___ Data for this task ___

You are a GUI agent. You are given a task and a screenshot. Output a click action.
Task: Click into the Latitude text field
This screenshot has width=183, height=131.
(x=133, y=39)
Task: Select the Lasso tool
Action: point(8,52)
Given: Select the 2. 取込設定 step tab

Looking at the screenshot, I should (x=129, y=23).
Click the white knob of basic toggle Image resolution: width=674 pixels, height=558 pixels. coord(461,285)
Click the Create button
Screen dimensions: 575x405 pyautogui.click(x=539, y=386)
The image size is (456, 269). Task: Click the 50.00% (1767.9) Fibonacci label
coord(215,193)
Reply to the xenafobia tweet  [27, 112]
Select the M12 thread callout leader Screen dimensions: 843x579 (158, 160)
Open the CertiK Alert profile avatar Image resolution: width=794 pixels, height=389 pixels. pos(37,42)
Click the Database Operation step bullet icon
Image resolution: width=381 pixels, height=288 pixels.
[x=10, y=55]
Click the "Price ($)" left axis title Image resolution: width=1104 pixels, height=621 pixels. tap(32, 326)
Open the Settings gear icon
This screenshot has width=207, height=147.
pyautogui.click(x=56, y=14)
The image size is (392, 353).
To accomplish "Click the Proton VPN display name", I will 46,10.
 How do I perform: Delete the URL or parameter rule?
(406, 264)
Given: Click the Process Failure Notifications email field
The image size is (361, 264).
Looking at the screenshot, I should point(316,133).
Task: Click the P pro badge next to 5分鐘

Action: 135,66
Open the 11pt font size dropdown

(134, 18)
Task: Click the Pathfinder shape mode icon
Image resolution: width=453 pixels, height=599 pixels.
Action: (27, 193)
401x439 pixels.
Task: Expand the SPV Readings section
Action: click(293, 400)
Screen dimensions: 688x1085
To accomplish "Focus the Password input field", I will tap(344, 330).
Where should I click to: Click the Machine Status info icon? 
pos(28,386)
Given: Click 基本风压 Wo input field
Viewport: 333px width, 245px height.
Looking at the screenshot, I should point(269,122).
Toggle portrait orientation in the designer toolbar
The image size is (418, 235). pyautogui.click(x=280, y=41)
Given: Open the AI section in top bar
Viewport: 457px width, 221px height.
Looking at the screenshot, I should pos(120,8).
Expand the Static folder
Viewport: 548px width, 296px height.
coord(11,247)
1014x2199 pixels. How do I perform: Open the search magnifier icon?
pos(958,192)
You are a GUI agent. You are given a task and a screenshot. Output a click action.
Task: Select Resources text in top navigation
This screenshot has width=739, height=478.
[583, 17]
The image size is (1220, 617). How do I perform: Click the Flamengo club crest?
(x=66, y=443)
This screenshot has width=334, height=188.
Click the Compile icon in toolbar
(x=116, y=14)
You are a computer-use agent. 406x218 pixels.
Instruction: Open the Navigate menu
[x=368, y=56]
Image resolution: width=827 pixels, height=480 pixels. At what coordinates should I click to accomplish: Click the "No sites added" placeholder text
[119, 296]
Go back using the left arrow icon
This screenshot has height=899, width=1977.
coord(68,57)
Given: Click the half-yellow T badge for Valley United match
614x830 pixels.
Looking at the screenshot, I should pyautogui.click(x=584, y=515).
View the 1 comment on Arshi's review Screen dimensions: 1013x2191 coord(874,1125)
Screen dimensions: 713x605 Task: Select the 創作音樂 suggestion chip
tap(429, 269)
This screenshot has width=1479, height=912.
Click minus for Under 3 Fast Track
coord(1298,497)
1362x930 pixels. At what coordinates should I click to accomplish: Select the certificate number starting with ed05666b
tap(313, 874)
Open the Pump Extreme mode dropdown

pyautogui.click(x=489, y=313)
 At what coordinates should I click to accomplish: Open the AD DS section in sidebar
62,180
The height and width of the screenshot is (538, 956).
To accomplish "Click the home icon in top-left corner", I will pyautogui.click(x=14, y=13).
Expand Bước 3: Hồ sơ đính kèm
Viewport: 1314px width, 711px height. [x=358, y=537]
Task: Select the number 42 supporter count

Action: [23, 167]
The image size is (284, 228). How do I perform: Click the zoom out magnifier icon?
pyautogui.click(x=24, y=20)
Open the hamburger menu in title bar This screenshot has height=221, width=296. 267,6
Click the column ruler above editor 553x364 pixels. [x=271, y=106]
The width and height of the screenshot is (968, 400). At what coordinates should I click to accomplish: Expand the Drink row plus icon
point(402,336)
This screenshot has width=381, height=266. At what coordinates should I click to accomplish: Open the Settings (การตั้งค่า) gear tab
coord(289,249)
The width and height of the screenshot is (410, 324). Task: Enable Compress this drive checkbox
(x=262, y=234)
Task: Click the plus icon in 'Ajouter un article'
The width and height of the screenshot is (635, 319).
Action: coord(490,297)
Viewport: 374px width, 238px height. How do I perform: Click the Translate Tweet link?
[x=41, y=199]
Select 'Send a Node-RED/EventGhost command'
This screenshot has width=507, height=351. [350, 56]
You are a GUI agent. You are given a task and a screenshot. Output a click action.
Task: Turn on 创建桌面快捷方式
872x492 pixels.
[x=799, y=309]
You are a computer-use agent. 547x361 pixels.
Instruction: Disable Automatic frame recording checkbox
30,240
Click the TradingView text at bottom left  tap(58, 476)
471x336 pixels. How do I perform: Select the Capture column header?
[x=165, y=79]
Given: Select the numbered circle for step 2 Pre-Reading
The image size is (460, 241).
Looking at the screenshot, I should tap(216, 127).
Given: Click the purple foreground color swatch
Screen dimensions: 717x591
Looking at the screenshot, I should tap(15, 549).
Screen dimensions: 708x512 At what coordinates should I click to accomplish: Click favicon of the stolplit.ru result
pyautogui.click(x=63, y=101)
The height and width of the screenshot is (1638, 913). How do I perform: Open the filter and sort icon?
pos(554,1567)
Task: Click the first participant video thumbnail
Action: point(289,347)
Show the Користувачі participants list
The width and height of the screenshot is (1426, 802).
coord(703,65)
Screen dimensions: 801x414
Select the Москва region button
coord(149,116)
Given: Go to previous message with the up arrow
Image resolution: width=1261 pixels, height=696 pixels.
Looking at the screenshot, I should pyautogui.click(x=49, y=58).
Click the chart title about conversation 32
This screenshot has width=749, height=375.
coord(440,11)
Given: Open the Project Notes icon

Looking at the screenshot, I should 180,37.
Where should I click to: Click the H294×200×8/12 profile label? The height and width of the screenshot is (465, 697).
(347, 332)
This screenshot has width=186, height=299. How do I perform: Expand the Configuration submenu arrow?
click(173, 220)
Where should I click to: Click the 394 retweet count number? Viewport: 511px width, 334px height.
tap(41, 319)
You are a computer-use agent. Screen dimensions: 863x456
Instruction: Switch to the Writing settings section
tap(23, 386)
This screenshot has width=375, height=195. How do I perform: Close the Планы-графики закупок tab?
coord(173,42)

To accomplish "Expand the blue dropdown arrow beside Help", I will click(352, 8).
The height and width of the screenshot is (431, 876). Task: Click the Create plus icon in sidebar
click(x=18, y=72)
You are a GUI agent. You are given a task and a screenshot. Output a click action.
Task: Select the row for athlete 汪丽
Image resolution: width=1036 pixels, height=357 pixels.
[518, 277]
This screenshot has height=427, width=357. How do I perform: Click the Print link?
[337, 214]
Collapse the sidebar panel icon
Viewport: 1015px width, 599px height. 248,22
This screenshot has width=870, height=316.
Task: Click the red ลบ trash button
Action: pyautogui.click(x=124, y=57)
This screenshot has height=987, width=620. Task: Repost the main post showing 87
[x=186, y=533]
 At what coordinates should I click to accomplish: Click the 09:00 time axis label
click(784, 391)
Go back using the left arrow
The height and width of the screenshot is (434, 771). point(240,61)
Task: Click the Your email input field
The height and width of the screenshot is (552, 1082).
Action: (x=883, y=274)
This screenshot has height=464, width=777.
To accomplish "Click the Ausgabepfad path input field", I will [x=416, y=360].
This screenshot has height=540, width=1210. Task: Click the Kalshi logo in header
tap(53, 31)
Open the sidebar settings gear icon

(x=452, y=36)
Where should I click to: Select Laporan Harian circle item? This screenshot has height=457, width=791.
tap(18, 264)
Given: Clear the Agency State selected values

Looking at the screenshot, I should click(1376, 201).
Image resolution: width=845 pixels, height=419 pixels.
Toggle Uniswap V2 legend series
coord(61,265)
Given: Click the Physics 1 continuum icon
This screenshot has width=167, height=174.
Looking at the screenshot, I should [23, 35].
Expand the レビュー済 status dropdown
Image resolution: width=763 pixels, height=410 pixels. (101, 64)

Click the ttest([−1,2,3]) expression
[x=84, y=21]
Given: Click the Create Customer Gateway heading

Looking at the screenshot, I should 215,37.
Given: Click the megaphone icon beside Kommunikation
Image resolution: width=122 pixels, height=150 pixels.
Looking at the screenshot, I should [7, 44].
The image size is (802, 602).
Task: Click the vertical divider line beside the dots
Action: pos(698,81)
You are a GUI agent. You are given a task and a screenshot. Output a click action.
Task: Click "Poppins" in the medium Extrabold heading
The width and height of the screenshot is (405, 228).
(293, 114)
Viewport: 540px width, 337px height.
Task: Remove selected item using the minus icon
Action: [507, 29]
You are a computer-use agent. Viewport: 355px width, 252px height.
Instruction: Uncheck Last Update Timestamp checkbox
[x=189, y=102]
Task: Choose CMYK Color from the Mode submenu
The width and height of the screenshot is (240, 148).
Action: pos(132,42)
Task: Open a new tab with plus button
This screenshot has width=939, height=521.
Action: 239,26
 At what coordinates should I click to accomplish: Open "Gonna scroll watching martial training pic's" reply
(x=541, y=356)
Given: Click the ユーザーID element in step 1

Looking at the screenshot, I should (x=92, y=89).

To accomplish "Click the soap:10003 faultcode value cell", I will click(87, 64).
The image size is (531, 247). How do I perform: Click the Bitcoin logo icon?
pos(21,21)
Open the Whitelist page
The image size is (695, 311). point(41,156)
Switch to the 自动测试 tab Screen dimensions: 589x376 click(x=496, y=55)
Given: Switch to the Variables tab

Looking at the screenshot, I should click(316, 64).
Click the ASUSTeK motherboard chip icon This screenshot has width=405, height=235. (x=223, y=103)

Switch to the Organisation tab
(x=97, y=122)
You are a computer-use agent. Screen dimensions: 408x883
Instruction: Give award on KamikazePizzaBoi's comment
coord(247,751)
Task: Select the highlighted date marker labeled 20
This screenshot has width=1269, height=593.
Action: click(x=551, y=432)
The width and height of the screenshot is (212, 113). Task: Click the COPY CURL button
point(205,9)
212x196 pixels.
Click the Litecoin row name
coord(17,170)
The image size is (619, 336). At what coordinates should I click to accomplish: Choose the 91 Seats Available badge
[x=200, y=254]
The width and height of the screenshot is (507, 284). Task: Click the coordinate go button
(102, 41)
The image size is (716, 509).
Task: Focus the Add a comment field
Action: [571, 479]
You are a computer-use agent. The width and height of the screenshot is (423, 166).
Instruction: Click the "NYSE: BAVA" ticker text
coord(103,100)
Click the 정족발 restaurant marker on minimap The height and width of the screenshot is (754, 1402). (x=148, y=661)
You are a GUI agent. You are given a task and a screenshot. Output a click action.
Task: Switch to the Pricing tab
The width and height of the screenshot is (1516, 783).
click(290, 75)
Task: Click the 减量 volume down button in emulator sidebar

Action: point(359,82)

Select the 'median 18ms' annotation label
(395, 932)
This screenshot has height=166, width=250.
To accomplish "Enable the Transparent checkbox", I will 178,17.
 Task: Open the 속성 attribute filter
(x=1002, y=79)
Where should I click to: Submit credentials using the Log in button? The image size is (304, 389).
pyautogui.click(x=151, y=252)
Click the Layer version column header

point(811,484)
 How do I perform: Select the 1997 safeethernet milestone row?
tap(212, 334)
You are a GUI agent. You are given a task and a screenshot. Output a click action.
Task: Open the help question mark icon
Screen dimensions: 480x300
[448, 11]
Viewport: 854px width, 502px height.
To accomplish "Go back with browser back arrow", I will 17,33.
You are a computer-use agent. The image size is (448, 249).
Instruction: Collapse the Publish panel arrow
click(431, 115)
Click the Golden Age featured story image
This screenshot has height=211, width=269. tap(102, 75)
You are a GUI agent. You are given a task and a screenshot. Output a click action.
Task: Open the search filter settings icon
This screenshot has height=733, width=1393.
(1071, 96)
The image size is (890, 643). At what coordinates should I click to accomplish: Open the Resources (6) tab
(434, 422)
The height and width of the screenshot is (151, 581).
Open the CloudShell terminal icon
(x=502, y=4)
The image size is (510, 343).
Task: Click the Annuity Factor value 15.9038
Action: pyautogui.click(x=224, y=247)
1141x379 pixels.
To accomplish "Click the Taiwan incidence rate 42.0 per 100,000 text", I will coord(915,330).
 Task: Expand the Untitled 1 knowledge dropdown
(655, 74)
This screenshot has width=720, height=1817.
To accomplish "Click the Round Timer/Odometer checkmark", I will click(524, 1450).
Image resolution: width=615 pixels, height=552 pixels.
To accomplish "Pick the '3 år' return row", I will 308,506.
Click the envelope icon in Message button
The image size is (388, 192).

___

### Exercise
Copy each line above containing the string "marker".

### Result of this task
Task: Select the highlighted date marker labeled 20
Click the 정족발 restaurant marker on minimap The height and width of the screenshot is (754, 1402). (x=148, y=661)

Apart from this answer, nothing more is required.